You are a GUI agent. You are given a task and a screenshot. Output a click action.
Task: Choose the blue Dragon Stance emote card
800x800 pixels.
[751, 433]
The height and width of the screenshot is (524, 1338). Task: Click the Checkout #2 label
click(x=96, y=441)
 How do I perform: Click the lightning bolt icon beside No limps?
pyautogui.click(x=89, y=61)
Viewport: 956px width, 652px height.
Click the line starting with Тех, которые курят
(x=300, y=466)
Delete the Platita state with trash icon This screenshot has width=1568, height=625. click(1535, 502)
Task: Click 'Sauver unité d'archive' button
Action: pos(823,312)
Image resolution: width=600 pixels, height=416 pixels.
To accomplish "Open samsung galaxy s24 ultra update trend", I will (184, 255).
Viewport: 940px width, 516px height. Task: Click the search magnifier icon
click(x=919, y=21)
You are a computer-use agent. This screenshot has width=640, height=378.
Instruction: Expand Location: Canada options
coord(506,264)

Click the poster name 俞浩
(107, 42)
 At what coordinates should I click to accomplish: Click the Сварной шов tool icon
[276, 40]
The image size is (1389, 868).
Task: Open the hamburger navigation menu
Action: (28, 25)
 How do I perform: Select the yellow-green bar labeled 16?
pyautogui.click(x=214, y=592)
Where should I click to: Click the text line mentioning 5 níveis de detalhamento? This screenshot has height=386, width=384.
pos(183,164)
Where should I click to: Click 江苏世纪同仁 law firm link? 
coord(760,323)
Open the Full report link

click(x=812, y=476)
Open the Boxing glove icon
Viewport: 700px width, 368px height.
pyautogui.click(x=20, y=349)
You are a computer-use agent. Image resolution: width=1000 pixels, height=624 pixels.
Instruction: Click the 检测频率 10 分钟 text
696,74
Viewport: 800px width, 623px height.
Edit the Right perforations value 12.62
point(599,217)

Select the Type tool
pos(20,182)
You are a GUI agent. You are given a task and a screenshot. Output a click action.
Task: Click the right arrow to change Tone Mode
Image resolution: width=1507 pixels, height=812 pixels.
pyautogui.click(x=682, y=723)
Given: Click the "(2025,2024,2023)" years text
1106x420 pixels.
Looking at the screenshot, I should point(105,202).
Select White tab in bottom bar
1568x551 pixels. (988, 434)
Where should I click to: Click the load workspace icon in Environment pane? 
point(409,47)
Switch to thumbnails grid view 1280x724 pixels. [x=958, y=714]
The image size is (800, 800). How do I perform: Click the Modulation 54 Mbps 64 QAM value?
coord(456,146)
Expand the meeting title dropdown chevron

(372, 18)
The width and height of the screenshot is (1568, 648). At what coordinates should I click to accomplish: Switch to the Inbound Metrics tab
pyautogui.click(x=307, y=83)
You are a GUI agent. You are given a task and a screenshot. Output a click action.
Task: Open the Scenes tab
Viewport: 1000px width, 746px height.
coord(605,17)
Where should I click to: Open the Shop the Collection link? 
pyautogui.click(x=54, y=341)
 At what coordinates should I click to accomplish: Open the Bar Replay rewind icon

_____

How to complete this task -
Return the data exactly. Include every record.

Answer to this task -
You are a GUI agent. You are given a task and a screenshot. Output a click action.
Task: Choose the blue Dragon Stance emote card
800x800 pixels.
[751, 433]
The height and width of the screenshot is (524, 1338). Task: Click the Checkout #2 label
click(x=96, y=441)
 How do I perform: Click the lightning bolt icon beside No limps?
pyautogui.click(x=89, y=61)
Viewport: 956px width, 652px height.
Click the line starting with Тех, которые курят
(x=300, y=466)
Delete the Platita state with trash icon This screenshot has width=1568, height=625. click(1535, 502)
Task: Click 'Sauver unité d'archive' button
Action: pos(823,312)
Image resolution: width=600 pixels, height=416 pixels.
To accomplish "Open samsung galaxy s24 ultra update trend", I will (184, 255).
Viewport: 940px width, 516px height. Task: Click the search magnifier icon
click(x=919, y=21)
You are a computer-use agent. This screenshot has width=640, height=378.
Instruction: Expand Location: Canada options
coord(506,264)

Click the poster name 俞浩
(107, 42)
 At what coordinates should I click to accomplish: Click the Сварной шов tool icon
[276, 40]
The image size is (1389, 868).
Task: Open the hamburger navigation menu
Action: (28, 25)
 How do I perform: Select the yellow-green bar labeled 16?
pyautogui.click(x=214, y=592)
Where should I click to: Click the text line mentioning 5 níveis de detalhamento? This screenshot has height=386, width=384.
pos(183,164)
Where should I click to: Click 江苏世纪同仁 law firm link? 
coord(760,323)
Open the Full report link

click(x=812, y=476)
Open the Boxing glove icon
Viewport: 700px width, 368px height.
pyautogui.click(x=20, y=349)
You are a computer-use agent. Image resolution: width=1000 pixels, height=624 pixels.
Instruction: Click the 检测频率 10 分钟 text
696,74
Viewport: 800px width, 623px height.
Edit the Right perforations value 12.62
point(599,217)

Select the Type tool
pos(20,182)
You are a GUI agent. You are given a task and a screenshot. Output a click action.
Task: Click the right arrow to change Tone Mode
Image resolution: width=1507 pixels, height=812 pixels.
pyautogui.click(x=682, y=723)
Given: Click the "(2025,2024,2023)" years text
1106x420 pixels.
Looking at the screenshot, I should point(105,202).
Select White tab in bottom bar
1568x551 pixels. (988, 434)
Where should I click to: Click the load workspace icon in Environment pane? 
point(409,47)
Switch to thumbnails grid view 1280x724 pixels. [x=958, y=714]
The image size is (800, 800). How do I perform: Click the Modulation 54 Mbps 64 QAM value?
coord(456,146)
Expand the meeting title dropdown chevron

(372, 18)
The width and height of the screenshot is (1568, 648). At what coordinates should I click to accomplish: Switch to the Inbound Metrics tab
pyautogui.click(x=307, y=83)
You are a GUI agent. You are given a task and a screenshot. Output a click action.
Task: Open the Scenes tab
Viewport: 1000px width, 746px height.
coord(605,17)
Where should I click to: Open the Shop the Collection link? 
pyautogui.click(x=54, y=341)
 At what coordinates should I click to accomplish: Open the Bar Replay rewind icon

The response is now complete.